Still hurting ? Don't know if hurting is the right description - probably cheesed off is a bit closer. But what's in a word or two.

And probably one of my main gripes is that having been a shareholder for those many years, and in particular the full 2010-11 period, is that when settlement of the S.O.A. was made CST was then "removed from the official list following confirmation of the implementation of the scheme" The following day (31st August) would have been the deadline for companies to report their annual results to the ASX. It always seemed convenient to me that management did not to have to report to shareholders. This was achieved by tidying things up by just the odd day (30th August). I know it would have been only academic for us shareholders but nevertheless interesting to know how the year transpired and we could have merrily used those figures in our hypothetical calculations in assessing the worth of the company.
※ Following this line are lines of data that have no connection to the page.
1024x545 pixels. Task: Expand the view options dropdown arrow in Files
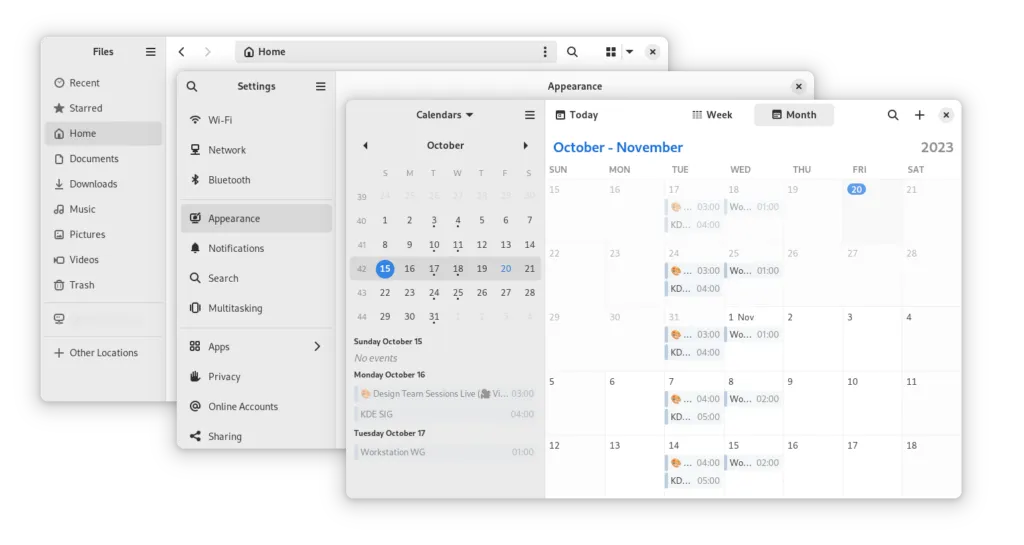tap(629, 52)
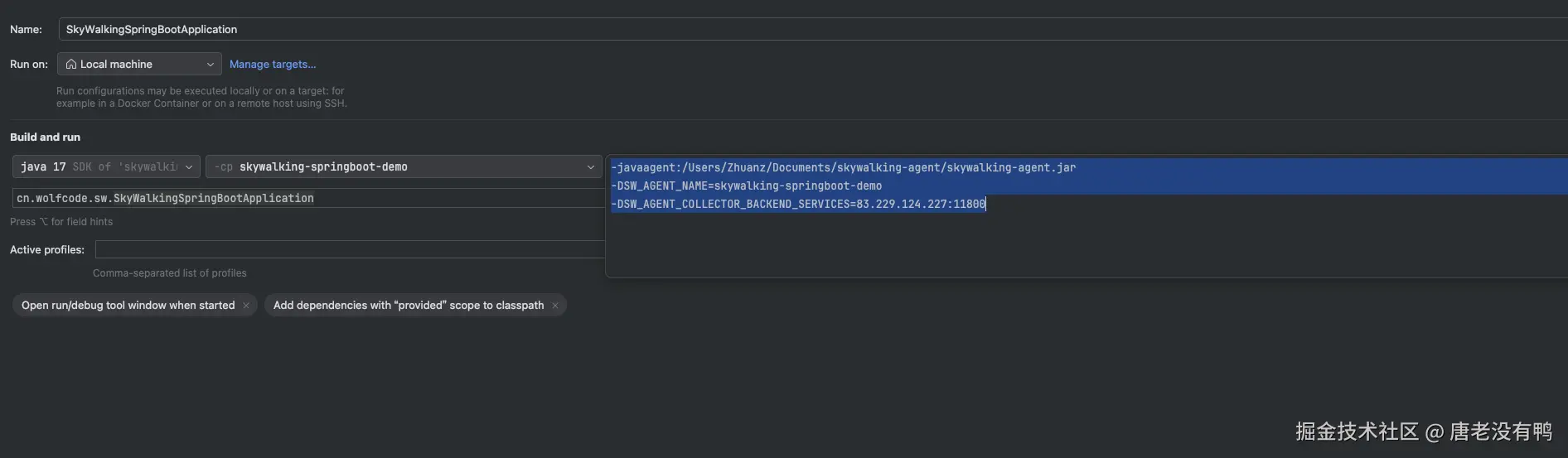Viewport: 1568px width, 458px height.
Task: Select the "Open run/debug tool window when started" chip
Action: (128, 306)
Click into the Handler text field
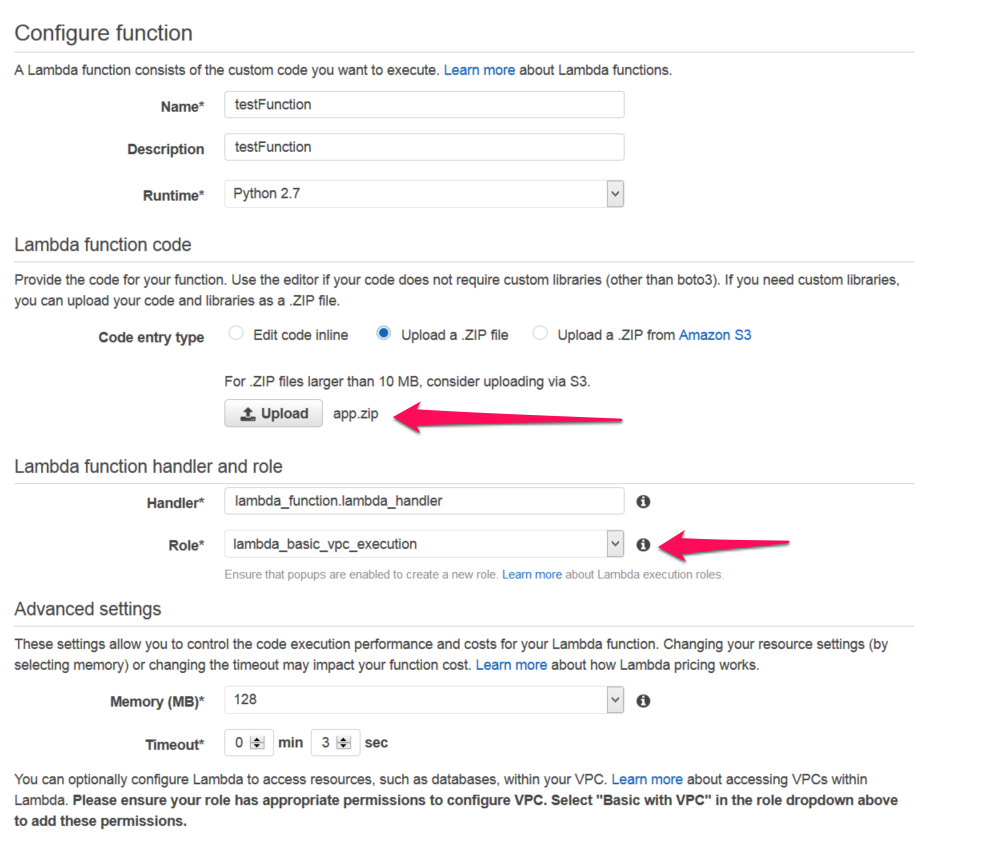 [424, 501]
My CST posts were mainly covering what I gleaned by going to AGMs and briefing sessions plus also where I attempted to point out that management weren't very shareholder friendly in carrying out their duties for the bulk of shareholders. Unfortunately I think I was pretty close to the mark with those observations. Having held shares in Blackmores and PanAust (to name a couple) over the years and attended their AGMs I think the ASX could lift the bar in what shareholders should received from their managements and not let companies, such as CST get away with the bare minimum of communications.

Here endeth the cheesed off session.